### Task requirements:
Nothing but the lines from the line with "The image size is (899, 505)." to the end of the records below should appear in the answer, each exactly as given.
++++++
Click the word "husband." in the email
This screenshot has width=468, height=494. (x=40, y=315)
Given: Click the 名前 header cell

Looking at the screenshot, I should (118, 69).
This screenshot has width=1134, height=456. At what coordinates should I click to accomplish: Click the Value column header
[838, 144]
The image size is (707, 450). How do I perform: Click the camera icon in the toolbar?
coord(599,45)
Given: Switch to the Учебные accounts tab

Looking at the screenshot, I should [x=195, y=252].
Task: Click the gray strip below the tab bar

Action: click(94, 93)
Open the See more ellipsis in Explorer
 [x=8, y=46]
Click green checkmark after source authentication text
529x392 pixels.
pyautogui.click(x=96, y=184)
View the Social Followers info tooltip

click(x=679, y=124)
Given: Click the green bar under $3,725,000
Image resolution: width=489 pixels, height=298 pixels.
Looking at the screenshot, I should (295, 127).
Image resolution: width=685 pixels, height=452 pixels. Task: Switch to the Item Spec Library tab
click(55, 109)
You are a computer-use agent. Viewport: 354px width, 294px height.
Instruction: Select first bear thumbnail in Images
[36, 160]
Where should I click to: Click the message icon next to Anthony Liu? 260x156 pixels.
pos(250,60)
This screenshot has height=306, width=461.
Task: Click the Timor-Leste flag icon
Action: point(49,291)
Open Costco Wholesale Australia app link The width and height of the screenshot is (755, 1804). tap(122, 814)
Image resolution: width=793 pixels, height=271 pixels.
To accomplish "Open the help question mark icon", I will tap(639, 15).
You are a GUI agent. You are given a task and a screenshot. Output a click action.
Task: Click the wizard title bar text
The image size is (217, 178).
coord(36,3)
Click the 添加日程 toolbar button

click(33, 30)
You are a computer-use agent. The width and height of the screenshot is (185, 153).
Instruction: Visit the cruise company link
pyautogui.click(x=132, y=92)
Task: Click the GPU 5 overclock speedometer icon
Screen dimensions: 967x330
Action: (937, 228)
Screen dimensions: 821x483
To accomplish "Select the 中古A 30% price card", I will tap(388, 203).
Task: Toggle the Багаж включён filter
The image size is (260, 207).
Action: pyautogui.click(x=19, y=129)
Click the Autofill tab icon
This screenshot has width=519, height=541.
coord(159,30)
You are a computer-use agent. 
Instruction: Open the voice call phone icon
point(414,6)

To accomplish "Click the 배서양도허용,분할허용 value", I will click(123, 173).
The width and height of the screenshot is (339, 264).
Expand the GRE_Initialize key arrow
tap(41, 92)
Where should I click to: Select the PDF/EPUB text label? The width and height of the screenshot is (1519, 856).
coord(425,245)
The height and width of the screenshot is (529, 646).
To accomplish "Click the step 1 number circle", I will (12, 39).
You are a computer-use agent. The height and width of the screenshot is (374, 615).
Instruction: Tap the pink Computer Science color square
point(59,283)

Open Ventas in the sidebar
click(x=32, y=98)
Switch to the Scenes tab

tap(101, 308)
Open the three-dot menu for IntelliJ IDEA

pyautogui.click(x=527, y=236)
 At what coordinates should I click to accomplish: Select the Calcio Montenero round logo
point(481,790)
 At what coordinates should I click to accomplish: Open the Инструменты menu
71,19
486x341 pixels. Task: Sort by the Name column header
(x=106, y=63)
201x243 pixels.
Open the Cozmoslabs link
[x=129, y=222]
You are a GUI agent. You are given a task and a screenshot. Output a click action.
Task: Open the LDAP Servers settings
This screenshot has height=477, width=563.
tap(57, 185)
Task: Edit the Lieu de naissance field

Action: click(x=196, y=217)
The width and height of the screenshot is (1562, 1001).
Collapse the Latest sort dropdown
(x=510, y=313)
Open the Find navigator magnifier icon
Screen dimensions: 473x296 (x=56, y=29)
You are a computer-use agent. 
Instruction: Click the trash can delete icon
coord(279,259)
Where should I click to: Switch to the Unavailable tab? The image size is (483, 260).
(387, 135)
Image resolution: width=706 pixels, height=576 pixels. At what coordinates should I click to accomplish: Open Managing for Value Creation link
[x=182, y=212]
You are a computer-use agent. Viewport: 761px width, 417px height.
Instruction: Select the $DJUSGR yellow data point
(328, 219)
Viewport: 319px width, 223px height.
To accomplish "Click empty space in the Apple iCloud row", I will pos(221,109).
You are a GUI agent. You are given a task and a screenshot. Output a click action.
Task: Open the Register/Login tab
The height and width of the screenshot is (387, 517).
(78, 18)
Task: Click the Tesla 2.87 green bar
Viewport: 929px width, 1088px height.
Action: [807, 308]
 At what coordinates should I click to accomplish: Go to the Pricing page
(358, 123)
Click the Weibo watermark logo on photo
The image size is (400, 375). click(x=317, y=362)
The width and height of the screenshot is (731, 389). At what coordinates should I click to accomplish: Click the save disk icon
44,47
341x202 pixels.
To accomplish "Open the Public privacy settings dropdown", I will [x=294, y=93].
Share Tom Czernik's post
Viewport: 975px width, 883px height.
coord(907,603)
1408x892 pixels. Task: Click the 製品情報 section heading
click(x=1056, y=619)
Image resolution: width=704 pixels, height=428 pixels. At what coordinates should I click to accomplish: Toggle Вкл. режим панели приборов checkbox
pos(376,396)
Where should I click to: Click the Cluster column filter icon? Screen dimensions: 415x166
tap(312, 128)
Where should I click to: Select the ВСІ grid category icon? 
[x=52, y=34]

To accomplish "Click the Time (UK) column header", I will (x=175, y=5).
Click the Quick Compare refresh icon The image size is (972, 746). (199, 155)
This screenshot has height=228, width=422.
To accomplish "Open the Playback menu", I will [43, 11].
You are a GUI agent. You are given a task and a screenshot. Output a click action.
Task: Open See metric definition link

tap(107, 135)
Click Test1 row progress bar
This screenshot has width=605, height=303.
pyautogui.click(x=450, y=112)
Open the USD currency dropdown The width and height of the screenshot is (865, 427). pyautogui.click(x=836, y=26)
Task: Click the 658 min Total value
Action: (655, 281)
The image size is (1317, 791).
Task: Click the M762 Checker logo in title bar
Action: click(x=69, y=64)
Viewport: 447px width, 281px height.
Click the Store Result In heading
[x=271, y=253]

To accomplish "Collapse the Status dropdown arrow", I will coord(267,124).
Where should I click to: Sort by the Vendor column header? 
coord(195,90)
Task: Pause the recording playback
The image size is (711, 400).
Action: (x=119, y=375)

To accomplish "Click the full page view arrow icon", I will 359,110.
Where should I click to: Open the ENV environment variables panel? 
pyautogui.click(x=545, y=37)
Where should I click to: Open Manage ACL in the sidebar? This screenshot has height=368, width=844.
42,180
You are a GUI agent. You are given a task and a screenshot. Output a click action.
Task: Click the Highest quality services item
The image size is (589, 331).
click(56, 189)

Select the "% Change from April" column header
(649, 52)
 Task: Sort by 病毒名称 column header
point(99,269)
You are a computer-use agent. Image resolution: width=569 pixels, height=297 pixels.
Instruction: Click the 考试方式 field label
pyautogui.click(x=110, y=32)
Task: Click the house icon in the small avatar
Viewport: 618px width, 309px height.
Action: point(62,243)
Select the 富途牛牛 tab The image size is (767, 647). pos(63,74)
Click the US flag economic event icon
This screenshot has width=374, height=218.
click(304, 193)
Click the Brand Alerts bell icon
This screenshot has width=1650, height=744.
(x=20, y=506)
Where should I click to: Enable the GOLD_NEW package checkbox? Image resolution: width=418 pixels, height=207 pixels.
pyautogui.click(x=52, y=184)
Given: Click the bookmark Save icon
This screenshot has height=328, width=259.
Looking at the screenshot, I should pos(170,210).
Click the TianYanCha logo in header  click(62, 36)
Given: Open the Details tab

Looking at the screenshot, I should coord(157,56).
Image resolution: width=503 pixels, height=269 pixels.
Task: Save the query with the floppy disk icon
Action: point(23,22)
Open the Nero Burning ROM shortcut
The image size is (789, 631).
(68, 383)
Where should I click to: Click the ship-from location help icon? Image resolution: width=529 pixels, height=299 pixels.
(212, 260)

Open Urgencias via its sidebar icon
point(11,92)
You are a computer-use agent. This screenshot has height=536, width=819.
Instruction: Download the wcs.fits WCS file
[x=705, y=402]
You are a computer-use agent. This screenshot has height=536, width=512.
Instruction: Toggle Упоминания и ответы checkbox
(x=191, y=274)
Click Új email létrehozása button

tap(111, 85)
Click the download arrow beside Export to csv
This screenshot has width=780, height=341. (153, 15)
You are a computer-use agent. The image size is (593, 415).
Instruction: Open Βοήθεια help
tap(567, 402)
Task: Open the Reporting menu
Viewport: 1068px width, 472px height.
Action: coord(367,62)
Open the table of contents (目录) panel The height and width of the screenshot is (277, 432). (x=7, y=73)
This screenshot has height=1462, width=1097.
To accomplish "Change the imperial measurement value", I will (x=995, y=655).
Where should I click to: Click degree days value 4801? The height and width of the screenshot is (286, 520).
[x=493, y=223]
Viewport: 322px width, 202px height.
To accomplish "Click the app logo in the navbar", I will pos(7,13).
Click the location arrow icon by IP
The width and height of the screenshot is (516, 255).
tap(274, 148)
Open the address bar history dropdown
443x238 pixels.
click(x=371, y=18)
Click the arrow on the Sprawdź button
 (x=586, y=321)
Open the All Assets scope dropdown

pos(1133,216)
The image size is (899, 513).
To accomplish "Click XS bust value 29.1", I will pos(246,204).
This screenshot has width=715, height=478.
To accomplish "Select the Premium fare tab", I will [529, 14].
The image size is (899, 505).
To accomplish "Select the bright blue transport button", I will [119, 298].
++++++
### Response:
The image size is (899, 505).
To accomplish "Select the bright blue transport button", I will [119, 298].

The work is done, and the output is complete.